§ **Problem requirements**: Nothing but the lines from the start of the entries through the line holding "Screen dimensions: 977x550" is to be repeated, exactly and with pictures excluded.

§ **Stored data**:
- - - - - - -

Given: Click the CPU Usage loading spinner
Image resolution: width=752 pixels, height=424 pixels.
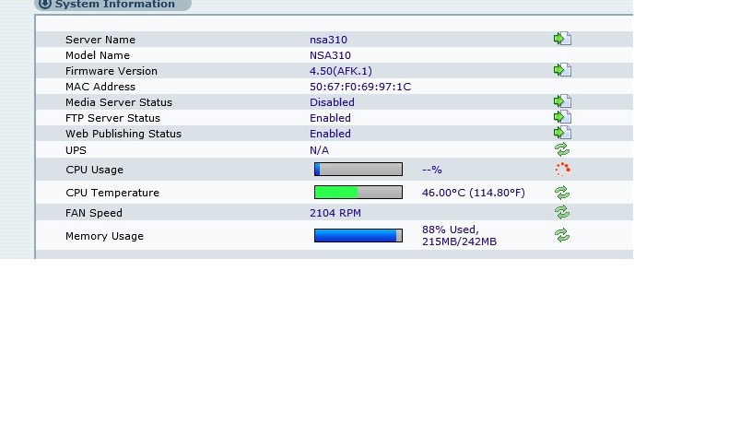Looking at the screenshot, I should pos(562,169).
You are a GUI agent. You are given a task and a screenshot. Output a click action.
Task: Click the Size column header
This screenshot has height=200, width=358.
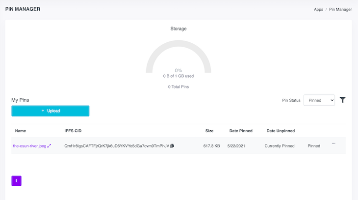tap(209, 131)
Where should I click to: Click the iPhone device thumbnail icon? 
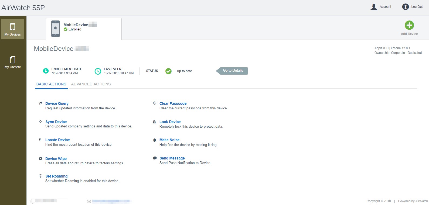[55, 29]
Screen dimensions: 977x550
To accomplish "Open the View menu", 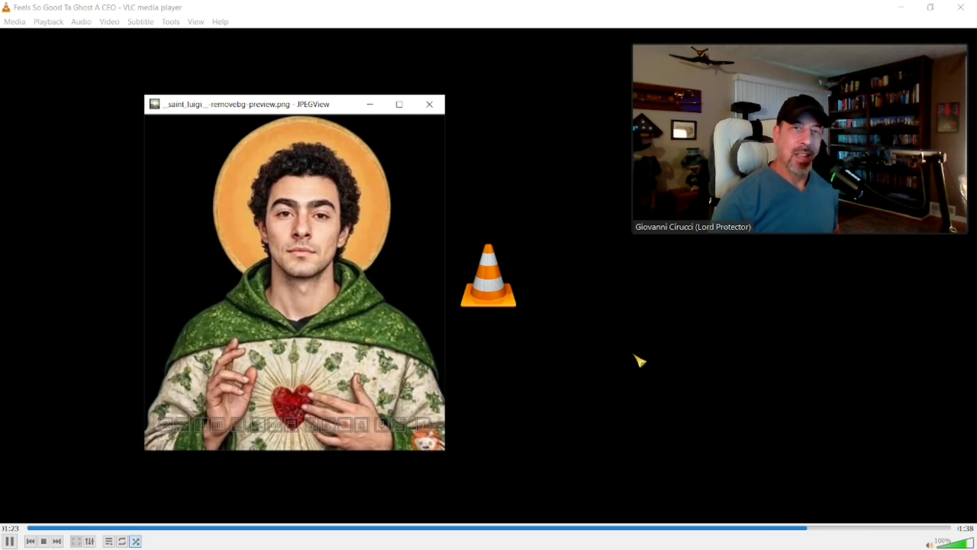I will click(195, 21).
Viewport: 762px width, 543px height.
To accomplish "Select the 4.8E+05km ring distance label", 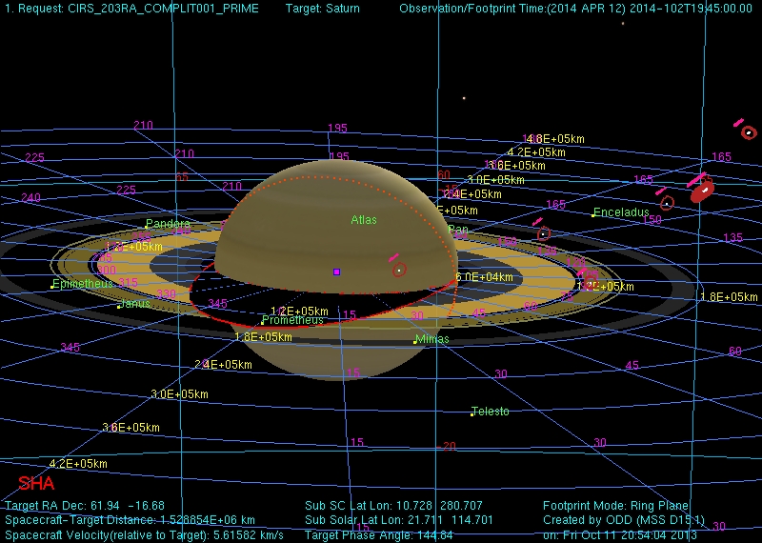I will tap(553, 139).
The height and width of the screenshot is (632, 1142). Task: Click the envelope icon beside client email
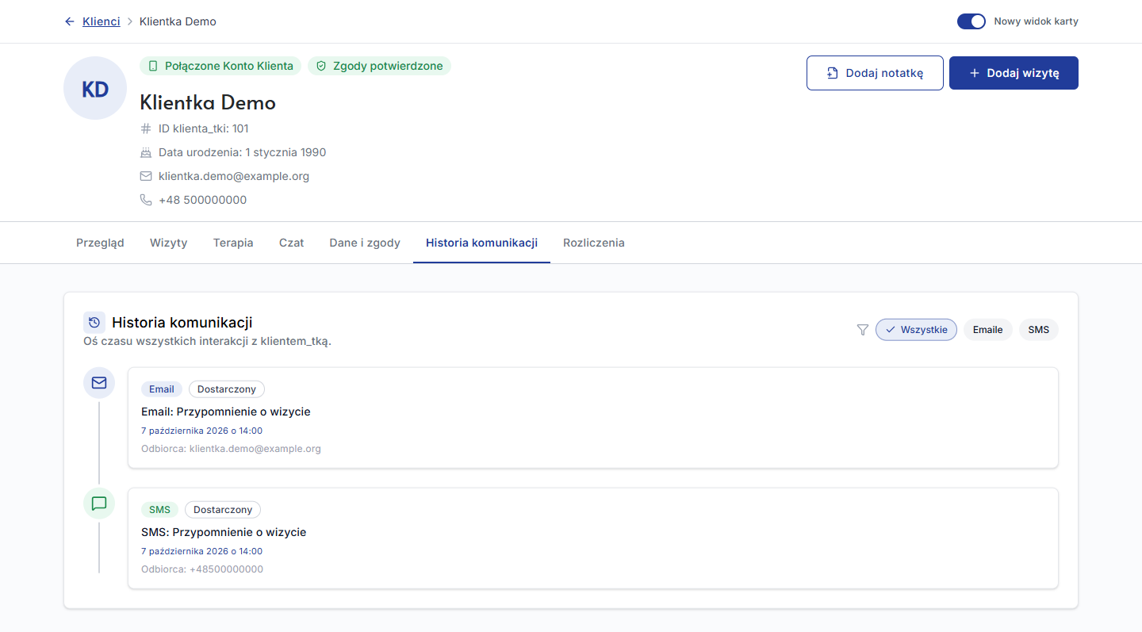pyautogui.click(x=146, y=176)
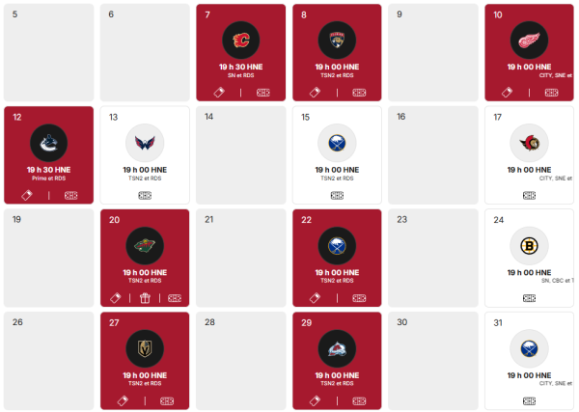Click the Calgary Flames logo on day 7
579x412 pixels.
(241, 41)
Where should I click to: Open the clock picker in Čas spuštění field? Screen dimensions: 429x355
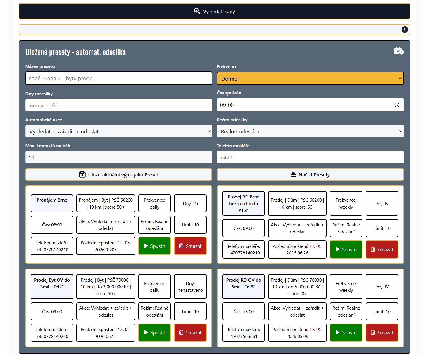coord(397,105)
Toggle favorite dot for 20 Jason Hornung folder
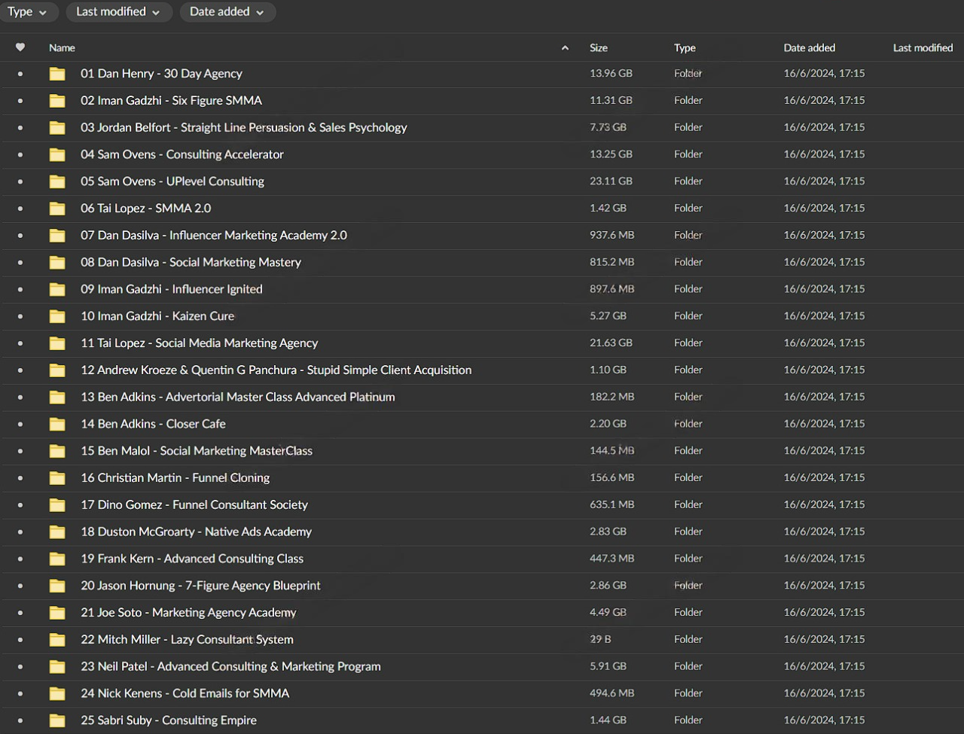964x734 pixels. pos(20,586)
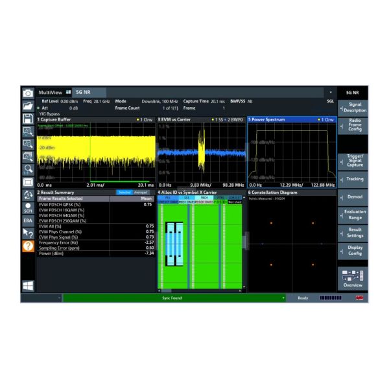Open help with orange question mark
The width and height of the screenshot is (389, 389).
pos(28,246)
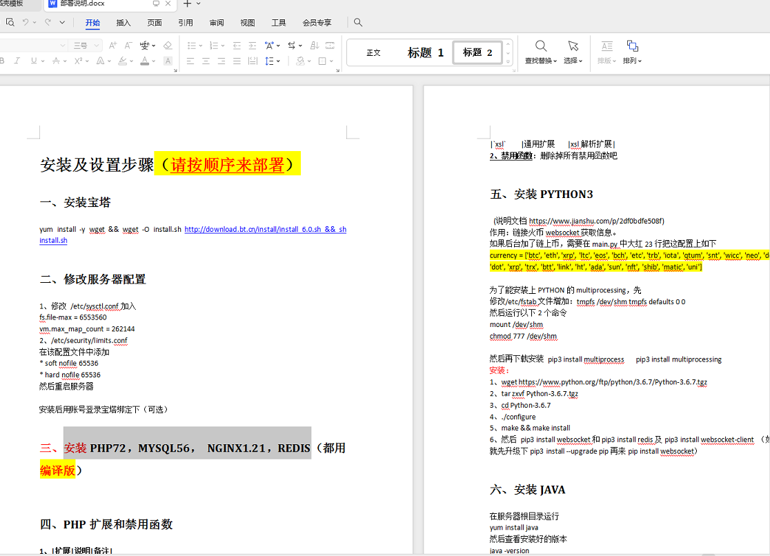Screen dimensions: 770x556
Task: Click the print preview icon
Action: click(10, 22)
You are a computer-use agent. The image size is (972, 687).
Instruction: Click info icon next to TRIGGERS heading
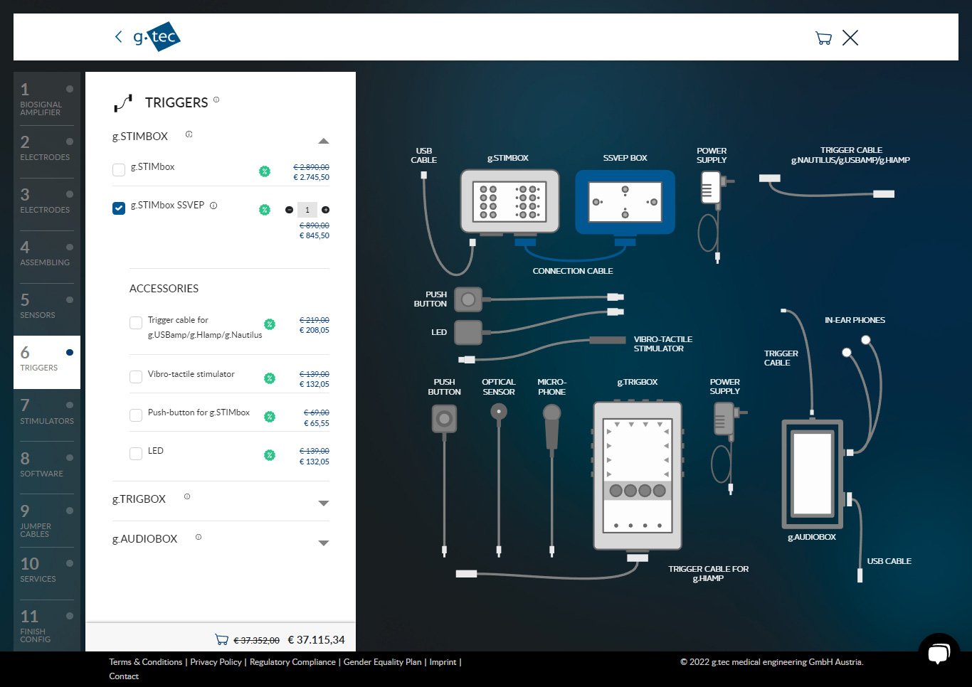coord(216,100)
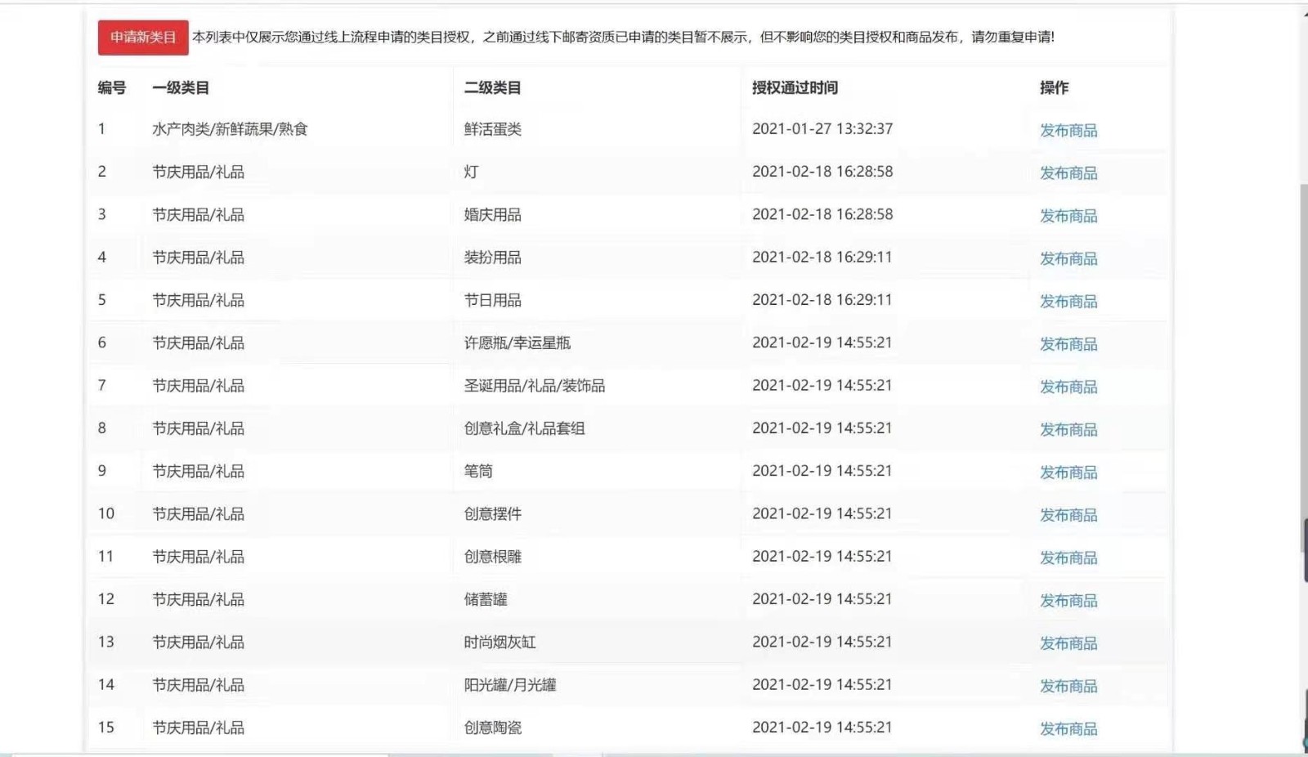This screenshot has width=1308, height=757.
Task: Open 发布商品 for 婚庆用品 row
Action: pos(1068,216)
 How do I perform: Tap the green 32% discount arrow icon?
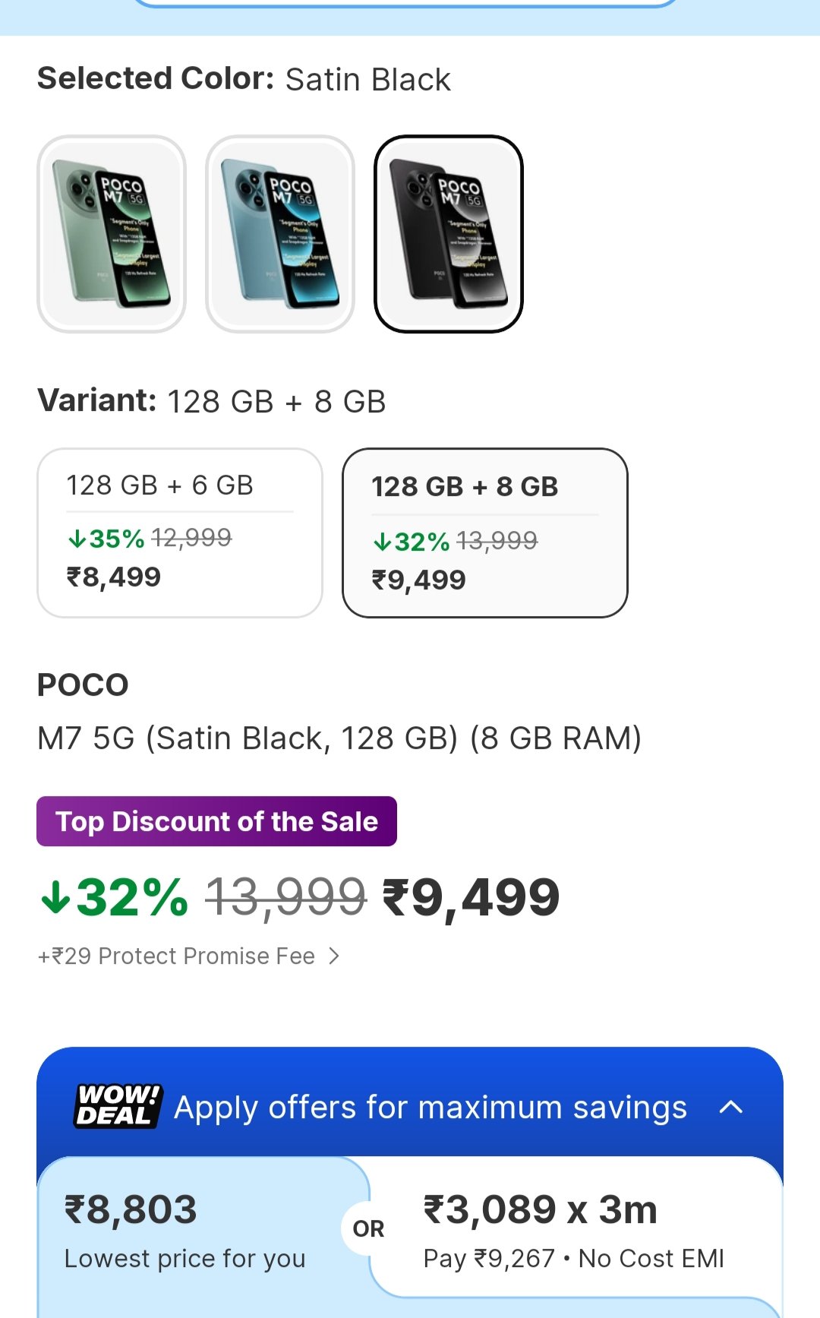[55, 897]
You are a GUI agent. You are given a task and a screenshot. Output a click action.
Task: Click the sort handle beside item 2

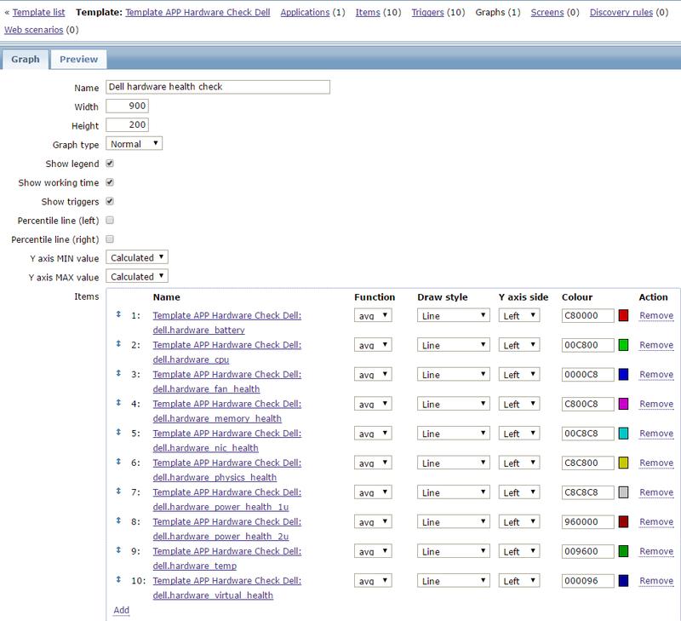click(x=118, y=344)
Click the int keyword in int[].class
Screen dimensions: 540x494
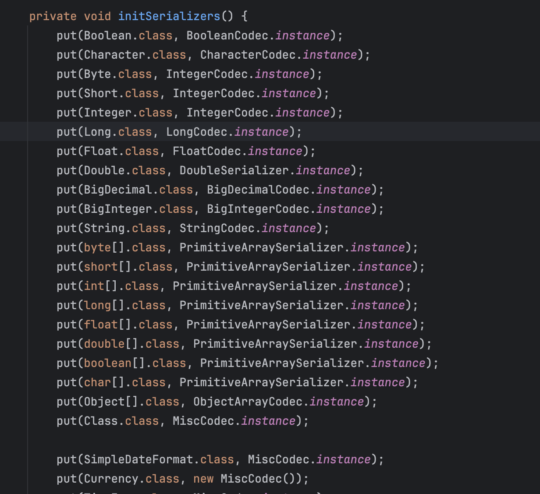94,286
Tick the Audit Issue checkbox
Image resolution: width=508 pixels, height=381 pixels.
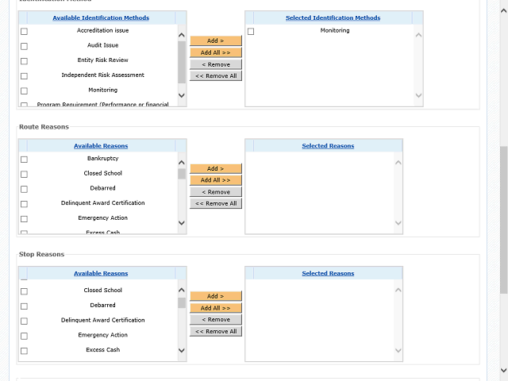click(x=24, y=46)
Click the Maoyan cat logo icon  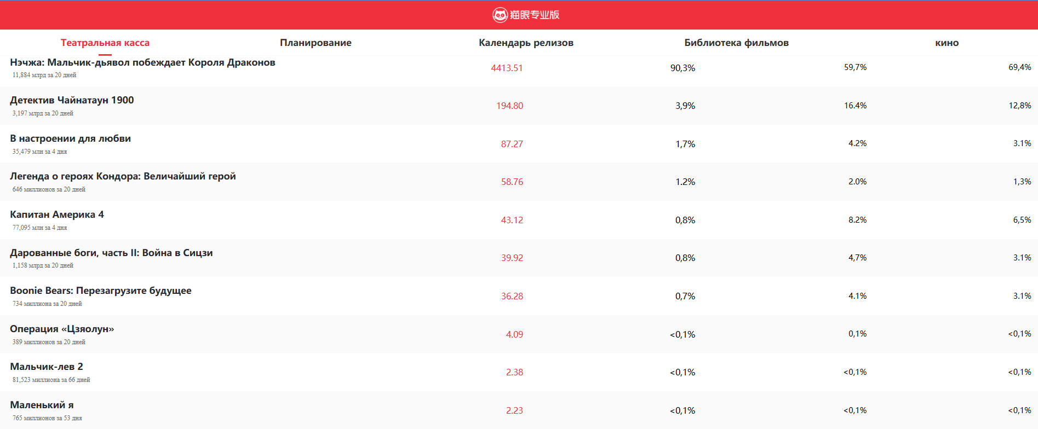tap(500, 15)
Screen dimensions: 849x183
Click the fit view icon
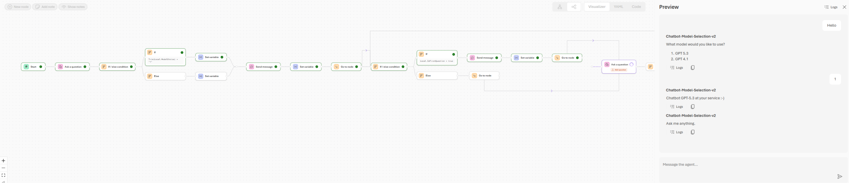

- - - - - - -

§ **Answer to this task**:
Given: Click the CPU Usage loading spinner
Image resolution: width=752 pixels, height=424 pixels.
Looking at the screenshot, I should pos(562,169).
You are a GUI agent. You are given a task and a screenshot. Output a click action.
Task: Click the Size column header
This screenshot has height=200, width=358.
tap(209, 131)
Where should I click to: Click the iPhone device thumbnail icon? 
[55, 29]
Screen dimensions: 977x550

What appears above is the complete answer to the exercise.